While more trading due to global events likely boosted commissions, most big banks likely had principal losses of a "few hundred million dollars" after the earthquake, said David Trone, an analyst at JMP Securities LLC. "Sometimes those general rules have exceptions, and the acute velocity of the decline in Japan over the first few days was something where losses were inescapable," he said.

Morgan Stanley's profit may be hurt by a trading loss at a Japanese partnership with Mitsubishi UFJ Financial Group Inc. The venture may post a loss of $951 million from bond trading, The Wall Street Journal reported last week. A spokesman for Morgan Stanley, which owns 40% of the venture, declined to comment.

After reporting record investment banking and trading revenue in 2009, banks had declines in those businesses for three straight quarters compared with year-earlier periods. A fall in fixed-income trading revenue, the biggest capital markets business for the banks, largely spurred the decreases.

Fixed-income revenue at the five U.S. banks and four international rivals — UBS AG, Credit Suisse Group AG, Barclays PLC and Deutsche Bank AG — fell to $101 billion last year, from a record $146 billion in 2009, said Glenn Schorr, an analyst at Nomura Holdings Inc.
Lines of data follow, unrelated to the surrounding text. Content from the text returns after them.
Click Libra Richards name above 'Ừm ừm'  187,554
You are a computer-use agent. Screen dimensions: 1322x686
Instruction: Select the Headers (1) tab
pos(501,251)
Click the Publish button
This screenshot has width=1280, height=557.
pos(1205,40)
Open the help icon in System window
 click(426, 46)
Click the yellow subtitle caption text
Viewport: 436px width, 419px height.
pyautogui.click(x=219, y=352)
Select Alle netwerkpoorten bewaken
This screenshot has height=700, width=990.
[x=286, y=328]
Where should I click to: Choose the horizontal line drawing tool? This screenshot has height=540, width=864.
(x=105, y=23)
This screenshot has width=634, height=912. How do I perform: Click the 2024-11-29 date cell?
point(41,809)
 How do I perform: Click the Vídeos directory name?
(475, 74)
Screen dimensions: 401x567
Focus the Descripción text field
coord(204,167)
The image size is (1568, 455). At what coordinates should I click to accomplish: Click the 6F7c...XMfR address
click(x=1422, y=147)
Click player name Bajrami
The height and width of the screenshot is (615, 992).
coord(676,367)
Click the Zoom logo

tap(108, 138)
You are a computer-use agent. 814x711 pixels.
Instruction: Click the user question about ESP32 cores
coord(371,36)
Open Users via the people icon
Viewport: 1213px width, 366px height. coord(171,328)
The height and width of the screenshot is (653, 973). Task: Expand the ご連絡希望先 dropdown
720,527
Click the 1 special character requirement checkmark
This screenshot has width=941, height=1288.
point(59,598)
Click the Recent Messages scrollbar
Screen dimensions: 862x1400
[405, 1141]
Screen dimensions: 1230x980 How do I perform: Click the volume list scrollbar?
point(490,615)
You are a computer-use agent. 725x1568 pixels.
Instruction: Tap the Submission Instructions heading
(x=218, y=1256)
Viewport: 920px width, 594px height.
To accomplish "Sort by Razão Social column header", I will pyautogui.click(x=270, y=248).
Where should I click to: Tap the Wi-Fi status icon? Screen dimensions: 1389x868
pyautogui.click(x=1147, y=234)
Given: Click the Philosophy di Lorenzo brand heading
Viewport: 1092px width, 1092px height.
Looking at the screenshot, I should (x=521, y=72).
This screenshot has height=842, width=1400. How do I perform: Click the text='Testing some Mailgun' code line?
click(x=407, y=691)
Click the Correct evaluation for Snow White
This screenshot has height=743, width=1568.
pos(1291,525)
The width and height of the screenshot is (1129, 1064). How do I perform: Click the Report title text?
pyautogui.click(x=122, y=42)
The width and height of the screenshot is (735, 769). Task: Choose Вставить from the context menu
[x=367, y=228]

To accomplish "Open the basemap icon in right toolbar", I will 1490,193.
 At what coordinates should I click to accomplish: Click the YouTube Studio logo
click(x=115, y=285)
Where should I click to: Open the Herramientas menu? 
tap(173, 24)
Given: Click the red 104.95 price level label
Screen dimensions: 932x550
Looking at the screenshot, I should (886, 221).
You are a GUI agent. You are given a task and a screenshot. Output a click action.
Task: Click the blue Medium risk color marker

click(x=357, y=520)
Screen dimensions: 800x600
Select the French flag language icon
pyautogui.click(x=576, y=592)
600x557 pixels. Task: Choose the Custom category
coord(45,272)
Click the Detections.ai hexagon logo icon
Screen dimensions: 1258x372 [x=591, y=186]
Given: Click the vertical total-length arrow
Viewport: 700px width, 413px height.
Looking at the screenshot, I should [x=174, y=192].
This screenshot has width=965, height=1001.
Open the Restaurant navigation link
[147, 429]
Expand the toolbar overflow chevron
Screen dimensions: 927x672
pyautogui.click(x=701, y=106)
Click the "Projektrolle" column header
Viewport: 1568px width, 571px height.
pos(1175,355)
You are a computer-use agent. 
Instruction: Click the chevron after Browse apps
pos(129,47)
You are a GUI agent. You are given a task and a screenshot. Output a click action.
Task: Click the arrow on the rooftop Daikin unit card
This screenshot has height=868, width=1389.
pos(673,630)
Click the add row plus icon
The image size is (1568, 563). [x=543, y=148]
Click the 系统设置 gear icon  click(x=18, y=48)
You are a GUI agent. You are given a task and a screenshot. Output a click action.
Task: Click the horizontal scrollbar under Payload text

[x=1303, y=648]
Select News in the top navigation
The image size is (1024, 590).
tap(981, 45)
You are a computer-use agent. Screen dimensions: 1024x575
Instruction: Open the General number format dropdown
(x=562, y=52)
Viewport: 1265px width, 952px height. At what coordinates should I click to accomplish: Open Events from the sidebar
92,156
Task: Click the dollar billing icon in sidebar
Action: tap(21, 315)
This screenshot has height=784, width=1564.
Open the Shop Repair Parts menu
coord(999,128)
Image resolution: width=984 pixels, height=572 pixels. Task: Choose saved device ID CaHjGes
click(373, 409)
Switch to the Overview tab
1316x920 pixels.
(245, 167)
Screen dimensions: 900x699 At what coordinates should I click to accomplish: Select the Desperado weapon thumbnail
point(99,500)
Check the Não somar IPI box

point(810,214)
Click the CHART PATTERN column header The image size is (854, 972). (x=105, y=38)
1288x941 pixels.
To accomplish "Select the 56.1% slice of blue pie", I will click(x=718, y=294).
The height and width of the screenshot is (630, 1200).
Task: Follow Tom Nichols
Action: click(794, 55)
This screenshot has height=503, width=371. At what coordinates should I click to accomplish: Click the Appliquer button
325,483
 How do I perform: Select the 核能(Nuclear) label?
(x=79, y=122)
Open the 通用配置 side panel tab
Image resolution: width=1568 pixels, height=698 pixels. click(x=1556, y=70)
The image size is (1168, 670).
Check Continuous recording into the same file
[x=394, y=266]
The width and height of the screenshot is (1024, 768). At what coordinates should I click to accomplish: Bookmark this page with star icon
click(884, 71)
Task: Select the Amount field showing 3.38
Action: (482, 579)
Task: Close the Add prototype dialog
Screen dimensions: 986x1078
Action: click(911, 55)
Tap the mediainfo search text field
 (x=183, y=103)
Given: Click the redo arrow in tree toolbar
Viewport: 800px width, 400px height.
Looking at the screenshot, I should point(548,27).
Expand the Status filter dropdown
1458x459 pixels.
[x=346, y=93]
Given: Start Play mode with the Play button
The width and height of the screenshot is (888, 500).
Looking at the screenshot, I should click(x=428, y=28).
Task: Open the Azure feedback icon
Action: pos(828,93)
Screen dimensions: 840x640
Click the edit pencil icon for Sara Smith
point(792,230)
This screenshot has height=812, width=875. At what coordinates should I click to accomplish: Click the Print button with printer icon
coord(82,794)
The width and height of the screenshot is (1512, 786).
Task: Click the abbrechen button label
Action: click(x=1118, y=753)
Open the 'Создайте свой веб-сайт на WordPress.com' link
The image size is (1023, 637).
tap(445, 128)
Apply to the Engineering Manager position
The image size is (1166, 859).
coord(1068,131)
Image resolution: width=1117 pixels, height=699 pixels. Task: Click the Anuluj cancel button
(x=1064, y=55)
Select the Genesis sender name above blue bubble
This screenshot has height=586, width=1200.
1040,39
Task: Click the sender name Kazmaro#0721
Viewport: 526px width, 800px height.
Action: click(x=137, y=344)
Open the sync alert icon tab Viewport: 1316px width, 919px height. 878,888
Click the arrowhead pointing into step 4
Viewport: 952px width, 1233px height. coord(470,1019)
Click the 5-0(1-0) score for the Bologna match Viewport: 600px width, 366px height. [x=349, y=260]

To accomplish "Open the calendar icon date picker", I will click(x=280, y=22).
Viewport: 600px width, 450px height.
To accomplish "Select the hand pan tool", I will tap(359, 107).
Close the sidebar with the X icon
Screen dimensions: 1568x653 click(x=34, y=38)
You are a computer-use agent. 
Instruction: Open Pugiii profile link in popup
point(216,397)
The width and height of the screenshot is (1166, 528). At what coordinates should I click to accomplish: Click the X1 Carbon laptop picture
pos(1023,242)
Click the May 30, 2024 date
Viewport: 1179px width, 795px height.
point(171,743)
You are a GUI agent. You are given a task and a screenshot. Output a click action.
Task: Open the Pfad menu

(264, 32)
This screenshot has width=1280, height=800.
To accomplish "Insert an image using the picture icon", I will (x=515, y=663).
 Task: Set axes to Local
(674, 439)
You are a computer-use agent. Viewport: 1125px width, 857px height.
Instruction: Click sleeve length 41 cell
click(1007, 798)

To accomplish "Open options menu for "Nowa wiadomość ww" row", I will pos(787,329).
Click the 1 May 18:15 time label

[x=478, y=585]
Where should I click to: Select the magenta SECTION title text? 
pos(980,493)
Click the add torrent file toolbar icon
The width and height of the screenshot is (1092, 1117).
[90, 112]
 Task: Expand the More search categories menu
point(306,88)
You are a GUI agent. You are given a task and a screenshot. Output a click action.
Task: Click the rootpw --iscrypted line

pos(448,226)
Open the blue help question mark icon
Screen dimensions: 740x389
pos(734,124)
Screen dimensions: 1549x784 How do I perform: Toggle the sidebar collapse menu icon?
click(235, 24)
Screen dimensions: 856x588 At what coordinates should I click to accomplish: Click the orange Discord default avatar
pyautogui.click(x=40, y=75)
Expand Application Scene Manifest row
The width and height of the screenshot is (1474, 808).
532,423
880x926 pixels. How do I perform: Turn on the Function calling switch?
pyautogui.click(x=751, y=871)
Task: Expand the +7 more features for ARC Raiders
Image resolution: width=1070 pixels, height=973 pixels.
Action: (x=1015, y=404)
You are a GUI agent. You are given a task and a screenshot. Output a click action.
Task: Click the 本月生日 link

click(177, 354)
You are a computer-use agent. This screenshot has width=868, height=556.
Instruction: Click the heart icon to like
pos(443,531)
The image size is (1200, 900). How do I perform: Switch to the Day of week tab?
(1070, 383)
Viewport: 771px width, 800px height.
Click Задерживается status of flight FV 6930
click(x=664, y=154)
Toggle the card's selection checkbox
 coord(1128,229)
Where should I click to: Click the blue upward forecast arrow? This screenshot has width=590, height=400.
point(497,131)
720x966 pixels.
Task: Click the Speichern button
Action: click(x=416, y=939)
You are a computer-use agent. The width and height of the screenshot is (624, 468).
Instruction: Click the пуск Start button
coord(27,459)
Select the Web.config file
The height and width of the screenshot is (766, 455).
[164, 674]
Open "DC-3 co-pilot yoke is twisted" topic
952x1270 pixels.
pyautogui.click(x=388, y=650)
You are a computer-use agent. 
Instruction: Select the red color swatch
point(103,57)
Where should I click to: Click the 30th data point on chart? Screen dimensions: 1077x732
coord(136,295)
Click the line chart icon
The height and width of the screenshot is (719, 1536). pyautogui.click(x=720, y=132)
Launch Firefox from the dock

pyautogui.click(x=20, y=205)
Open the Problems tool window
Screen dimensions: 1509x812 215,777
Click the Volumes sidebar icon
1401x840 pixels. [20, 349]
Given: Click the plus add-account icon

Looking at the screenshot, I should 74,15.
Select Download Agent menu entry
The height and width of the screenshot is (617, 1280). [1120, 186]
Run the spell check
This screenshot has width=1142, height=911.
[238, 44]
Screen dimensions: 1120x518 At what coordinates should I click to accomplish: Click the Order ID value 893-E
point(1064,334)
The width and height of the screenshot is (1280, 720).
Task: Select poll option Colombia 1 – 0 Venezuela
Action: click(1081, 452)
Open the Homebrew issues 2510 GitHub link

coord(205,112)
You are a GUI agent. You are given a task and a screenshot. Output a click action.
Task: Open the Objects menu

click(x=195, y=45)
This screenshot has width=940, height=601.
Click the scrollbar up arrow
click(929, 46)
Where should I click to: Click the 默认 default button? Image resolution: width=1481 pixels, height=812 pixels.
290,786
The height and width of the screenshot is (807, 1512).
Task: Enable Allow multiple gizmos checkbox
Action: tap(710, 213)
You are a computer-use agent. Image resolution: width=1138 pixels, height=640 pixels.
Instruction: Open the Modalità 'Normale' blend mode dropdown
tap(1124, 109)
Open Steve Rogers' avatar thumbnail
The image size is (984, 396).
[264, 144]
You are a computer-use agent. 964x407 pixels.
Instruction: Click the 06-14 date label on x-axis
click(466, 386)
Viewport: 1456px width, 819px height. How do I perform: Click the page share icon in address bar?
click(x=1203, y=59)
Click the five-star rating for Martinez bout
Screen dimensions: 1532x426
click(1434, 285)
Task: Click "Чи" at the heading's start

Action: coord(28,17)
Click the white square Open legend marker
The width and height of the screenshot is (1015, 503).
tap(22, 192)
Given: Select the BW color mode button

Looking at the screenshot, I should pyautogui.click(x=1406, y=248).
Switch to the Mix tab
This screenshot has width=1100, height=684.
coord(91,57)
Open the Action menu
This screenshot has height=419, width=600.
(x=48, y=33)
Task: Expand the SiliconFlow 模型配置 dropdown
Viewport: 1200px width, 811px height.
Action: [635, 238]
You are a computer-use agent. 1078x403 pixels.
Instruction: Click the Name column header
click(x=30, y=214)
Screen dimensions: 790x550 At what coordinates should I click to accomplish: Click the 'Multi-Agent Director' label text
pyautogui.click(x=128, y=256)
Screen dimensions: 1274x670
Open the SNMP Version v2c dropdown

David Viniar, Goldman's chief financial officer, told investors in February that 2010's fixed-income decline would likely end. Revenue from fixed income, currencies and commodities, fell 37% at Goldman last year.

First-quarter results "could fuel concerns that the tepid pace of the capital markets recovery coupled with new regulation will impair earnings growth for the capital market banks in 2011," said Brad Hintz, an analyst at Sanford C. Bernstein & Co. "Risk aversion still pervades the market." Hintz cut his first-quarter estimates for Goldman and Morgan Stanley in a March 29 note. He does not cover the other three banks.

Atlantic Equity's Staite said the revenue decline could be more enduring. "In the aftermath of the financial crisis, you're going to have a sustained period of uncertainty," he said. "You could argue that it's at least a semipermanent decline in revenue. It could take a few years before we start to rebuild toward the high levels we saw previously."